Tool Academy 3 is the third (and to date last) installment to Tool Academy. This season was notable for including the series' first female tools (Jennavecia and Courtney), first same-sex couple (Courtney and Cheron), and first married couple (Kevin and Jermika). The show premiered on February 14, 2010. There were 10 contestants.

Lessons of the Week
Badges
  Communication
  Fidelity
  Modesty
  Appreciation
  Maturity
  Trust
  Family Values
  Commitment

Contestants

Episode Progress

 The contestant won Tool Academy.
 The contestant won a challenge and won a date with their partner.
 The contestant won a challenge, won a date with their partner, and was first to receive a badge.
 The contestant was the first to receive a badge.
 The contestant was safe from being eliminated.
 The contestant was at risk of being eliminated.
 The contestant was eliminated and their partner decided to stay with them.
 The contestant was eliminated and their partner decided to leave them.
 The contestant was eliminated and decided to leave their partner.
 The contestant quit the show, and left their partner.
 The contestant and his partner chose to split up and leave outside of elimination.

Episodes

Episode 1
First aired February 14, 2010
Lesson of the Week: Communication
Challenge: Dog House
Challenge Reward: Romantic Dinner
Challenge Winner: Jennavecia, Kyle
Bottom: None
Eliminated: None
Quit: Chasyn
Episode Notes: Chasyn became the first tool to drop out of the Tool Academy because he thought he was better than the program. In return, all the remaining Tools made it through to the next round.
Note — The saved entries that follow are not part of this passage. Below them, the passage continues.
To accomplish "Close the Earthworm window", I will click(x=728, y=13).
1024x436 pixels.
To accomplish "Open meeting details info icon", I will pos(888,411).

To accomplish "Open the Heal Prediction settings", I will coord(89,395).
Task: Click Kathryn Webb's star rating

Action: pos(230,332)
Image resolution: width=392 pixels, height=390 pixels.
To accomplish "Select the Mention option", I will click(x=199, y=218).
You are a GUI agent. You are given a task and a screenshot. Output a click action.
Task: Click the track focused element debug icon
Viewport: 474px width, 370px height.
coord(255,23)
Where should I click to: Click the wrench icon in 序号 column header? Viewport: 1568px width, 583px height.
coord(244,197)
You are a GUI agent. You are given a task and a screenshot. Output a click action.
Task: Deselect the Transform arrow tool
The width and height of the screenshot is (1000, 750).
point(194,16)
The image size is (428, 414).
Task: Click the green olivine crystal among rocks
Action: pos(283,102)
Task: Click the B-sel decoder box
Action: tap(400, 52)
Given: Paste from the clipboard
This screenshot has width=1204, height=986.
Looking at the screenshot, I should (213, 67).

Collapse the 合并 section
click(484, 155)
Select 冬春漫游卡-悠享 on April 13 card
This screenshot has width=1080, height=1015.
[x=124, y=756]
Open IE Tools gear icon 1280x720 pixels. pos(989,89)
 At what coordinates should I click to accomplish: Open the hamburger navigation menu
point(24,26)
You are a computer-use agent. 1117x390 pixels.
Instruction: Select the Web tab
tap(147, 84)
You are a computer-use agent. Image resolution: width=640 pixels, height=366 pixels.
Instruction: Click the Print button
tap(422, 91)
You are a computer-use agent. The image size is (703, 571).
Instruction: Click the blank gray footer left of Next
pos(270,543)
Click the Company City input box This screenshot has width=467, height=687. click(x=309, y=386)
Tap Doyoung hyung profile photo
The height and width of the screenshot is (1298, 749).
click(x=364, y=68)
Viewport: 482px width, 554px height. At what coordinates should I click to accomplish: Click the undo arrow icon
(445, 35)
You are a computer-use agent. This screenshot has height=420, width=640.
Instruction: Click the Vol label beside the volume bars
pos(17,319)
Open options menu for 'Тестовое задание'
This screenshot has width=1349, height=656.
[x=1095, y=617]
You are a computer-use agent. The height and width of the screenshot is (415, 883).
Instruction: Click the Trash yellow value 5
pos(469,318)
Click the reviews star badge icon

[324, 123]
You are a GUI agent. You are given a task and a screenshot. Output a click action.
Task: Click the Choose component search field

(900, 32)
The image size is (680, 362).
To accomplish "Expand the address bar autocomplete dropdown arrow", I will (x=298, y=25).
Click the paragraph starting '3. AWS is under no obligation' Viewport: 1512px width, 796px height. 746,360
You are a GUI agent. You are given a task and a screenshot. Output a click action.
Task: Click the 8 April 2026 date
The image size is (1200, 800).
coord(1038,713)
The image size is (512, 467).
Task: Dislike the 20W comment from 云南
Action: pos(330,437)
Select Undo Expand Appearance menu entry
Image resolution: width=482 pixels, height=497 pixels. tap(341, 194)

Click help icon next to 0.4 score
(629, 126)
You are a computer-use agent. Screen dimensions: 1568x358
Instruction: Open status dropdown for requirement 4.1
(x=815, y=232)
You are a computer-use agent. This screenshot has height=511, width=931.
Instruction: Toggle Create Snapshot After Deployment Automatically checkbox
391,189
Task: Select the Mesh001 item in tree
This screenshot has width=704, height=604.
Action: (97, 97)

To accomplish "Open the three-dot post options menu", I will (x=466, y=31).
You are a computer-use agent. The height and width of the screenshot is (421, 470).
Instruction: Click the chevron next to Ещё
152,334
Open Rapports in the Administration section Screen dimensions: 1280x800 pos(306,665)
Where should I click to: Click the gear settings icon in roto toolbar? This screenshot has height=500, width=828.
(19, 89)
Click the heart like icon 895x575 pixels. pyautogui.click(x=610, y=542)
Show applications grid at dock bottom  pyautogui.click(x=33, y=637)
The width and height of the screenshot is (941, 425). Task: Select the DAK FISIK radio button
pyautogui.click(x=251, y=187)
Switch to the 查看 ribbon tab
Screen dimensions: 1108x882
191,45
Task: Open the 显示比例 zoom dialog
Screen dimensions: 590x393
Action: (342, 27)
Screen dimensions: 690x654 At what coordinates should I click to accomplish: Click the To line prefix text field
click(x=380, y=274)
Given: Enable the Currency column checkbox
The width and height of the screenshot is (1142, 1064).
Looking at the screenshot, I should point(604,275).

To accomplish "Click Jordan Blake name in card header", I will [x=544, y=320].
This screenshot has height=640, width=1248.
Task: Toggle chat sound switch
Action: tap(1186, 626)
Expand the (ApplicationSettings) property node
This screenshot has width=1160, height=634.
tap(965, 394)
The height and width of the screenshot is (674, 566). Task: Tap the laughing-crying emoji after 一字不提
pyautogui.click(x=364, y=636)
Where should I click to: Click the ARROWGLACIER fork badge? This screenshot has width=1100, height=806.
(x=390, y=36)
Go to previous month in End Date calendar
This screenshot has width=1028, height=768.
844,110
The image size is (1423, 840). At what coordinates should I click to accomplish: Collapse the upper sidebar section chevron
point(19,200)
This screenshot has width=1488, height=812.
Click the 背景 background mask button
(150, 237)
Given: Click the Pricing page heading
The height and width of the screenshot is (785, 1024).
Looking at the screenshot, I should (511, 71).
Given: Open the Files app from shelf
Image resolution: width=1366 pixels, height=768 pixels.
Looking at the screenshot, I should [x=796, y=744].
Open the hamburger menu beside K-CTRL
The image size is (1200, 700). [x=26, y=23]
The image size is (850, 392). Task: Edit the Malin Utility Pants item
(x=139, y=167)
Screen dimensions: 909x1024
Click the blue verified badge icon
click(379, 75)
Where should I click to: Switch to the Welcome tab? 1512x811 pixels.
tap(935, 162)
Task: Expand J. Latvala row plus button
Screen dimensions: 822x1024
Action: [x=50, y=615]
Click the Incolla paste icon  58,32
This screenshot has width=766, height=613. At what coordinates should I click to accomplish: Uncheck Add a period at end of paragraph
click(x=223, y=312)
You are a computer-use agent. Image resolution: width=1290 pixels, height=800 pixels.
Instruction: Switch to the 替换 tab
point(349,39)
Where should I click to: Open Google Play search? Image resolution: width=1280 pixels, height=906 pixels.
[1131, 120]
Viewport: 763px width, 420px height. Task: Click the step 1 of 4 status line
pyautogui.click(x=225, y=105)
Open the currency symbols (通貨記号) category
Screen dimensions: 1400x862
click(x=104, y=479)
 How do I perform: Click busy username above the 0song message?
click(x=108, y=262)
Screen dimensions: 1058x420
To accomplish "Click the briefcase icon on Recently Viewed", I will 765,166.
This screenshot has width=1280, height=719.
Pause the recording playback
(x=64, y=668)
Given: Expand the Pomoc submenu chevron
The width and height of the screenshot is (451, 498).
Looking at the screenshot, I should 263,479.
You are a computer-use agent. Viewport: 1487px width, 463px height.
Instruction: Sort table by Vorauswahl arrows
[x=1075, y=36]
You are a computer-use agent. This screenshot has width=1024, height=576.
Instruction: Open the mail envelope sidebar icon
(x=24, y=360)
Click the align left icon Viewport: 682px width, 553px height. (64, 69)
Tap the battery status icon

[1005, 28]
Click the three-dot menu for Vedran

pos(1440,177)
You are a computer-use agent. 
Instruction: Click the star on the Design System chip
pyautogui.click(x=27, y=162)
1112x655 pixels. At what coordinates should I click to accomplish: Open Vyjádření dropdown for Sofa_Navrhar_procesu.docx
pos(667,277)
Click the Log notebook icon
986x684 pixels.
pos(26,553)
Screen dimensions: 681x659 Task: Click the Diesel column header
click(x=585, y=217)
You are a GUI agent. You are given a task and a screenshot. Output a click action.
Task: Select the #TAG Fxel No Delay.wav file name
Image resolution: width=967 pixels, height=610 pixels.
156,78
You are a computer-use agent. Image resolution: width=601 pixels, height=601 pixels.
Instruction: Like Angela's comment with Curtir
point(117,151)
Also Angelo was at first the "Ripped Tool", but during therapy he became the "Teary Tool".

Episode 2
First aired February 21, 2010
Lesson of the Week: Fidelity
Challenge: Create A Song And Perform "Tool-e-Oke"
Challenge Reward: Romantic Date
Challenge Winner: Kevin, Jermika
Bottom: Angelo, Shawn, Jennavecia
Eliminated: Shawn (Emily decided to stay with Shawn)

Episode 3
First aired February 28, 2010
Lesson of the Week: Modesty
Challenge: None
Bottom: Daniel, Jacob, Jordan
Eliminated: Daniel (Daniel decided to leave Lesley)

Episode 4
First aired March 14, 2010
Lesson of the Week: Appreciation
Challenge: Create A Dinner Party
Challenge Reward: Conjugal Visit Room
Challenge Winner: Angelo, Dayna
Bottom: Kevin, Courtney
Eliminated: Courtney (Cheron decided to leave Courtney)

Episode 5
First aired March 14, 2010
Lesson of the Week: Maturity
Challenge: Pay Bills
Challenge Reward: Romantic Date, $1,624.25
Challenge Winner: Angelo, Dayna
Quit: Tommy (Tommy and Kate decided to break up and quit) Tommy was sleeping with someone else when he was with Kate
Bottom: Jacob, Jordan
Eliminated: Jordan (Rachel decided to stay with Jordan)

Episode 6
First aired March 21, 2010
Lesson of the Week: Trust
Challenge: Human Lie Detector Test
Helping Their Partners By: Setting Up a Romantic Date
Bottom: Jacob, Kevin
Eliminated: Kevin (Jermika decided to stay with Kevin)

Episode 7
First aired March 28, 2010
Lesson of the Week: Family Values
Special Guests: The Couple's Parents
Challenge: To Take Care of Fake Babies
Bottom 2: Angelo, Jennavecia
Eliminated: Jennavecia (Kyle decided to stay with Jennavecia)
Jennavecia hit Angelo and Dayna.

Episode 8
First aired April 4, 2010
Lesson of the Week: Commitment
Runner Up: Angelo (Dayna decided to stay with Angelo)
Winner: Jacob

Winner
Jacob was the graduate and winner of Tool Academy 3.
Angelo, in his exit interview, felt the decision was wrong and that he wanted to graduate. He correlated the experience as "..the one student who sits there and studies the whole time, and does everything they are supposed to do, and then you have student at the end who just tries to cram everything in the night before, and cheats a little bit."